# pushing- infront or behind?



## mrjimyjohn (Dec 18, 2010)

ok so im a relatively new rider and poster here and im wondering whether you guys push behind or in front of your board (i mean when you have your front foot strapped in and your pushing along with your back foot) Most people at my local "mountain" push behind their board and when i try it it feels much more comfortable than pushing infront, but i have to push 50 pushes behind to go the same distance as 25 infront... thanks guys


----------



## Grizz (Nov 10, 2008)

I push to match the terrain if I need to engage an edge, so toe or heel in this case.

Having said the above, I try and teach to *push heel side as often as possible *because it allows you body to be in a neutral alignment, unlike pushing toe side that causes a rotation of the body in relation to the board.


----------



## fatboyj711 (Feb 1, 2010)

mrjimyjohn said:


> i have to push 50 pushes behind to go the same distance as 25 infront...
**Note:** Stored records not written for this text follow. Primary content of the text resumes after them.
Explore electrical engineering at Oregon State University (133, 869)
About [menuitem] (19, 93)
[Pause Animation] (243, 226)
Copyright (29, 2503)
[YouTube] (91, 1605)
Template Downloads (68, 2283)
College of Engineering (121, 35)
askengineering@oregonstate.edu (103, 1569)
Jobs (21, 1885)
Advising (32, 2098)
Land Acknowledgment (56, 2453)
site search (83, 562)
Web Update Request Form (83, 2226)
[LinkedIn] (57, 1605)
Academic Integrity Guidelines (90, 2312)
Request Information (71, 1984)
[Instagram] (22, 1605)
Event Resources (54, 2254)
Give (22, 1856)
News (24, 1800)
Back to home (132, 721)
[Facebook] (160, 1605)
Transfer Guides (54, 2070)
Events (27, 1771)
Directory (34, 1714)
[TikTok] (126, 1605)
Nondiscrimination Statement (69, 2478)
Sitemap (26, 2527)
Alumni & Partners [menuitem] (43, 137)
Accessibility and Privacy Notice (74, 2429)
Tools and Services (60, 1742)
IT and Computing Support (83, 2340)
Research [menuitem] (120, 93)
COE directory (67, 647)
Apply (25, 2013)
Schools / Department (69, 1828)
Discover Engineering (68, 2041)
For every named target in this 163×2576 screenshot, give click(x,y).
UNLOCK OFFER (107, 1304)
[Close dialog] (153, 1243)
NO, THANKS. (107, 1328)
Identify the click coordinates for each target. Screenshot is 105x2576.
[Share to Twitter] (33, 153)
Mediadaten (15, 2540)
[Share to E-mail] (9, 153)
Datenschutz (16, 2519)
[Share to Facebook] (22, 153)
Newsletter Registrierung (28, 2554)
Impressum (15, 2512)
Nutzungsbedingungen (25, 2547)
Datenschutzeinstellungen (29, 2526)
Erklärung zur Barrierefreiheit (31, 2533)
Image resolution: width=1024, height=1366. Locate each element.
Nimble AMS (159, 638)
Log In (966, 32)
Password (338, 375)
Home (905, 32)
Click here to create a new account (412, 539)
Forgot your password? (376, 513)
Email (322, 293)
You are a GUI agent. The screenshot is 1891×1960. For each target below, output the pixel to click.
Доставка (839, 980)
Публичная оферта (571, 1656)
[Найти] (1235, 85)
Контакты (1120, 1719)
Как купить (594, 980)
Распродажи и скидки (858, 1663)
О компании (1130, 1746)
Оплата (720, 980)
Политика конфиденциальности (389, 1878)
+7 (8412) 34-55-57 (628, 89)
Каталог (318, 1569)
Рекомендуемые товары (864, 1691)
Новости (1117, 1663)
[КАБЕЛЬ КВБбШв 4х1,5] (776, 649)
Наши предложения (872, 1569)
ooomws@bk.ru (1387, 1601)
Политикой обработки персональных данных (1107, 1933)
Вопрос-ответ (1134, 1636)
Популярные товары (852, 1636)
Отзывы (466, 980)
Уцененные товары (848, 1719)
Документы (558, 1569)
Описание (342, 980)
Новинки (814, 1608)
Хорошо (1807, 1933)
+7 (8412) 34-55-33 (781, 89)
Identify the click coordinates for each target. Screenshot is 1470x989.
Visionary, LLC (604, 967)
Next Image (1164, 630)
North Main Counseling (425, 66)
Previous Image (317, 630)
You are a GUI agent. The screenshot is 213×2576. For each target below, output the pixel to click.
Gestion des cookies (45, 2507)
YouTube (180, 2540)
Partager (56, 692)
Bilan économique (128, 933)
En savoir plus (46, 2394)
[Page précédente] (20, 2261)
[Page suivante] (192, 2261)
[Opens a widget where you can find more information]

this should answer your question


----------



## david_z (Dec 14, 2009)

I push in front 99% of the time probably and that seems to be what most people around here do, but we're just midwest gapers so YMMV. My wife pushes from behind. It just looks funny to me, like pushing mongo on a skateboard.


----------



## BliND KiNK (Feb 22, 2010)

I usually only need like one push behind.. and then i put my foot on the board and coast... kick push kick push coooaaaast... and away we go... until we hit the patch of ice instead of the snow... and then we... fall... ow.


----------



## twin89 (Jan 21, 2009)

i push "behind" (on my heelside) im pretty sure it is safer to do in regards to injury, and most people i see push behind.


----------



## DC5R (Feb 21, 2008)

I push in front, glide and repeat as necessary. Pushing from the heel side just seems weird for me...maybe something I carried over from my skateboarding days.


----------



## Donutz (May 12, 2010)

I'd bet this is as much a personal preference as goofy/regular, and for probably the same reasons.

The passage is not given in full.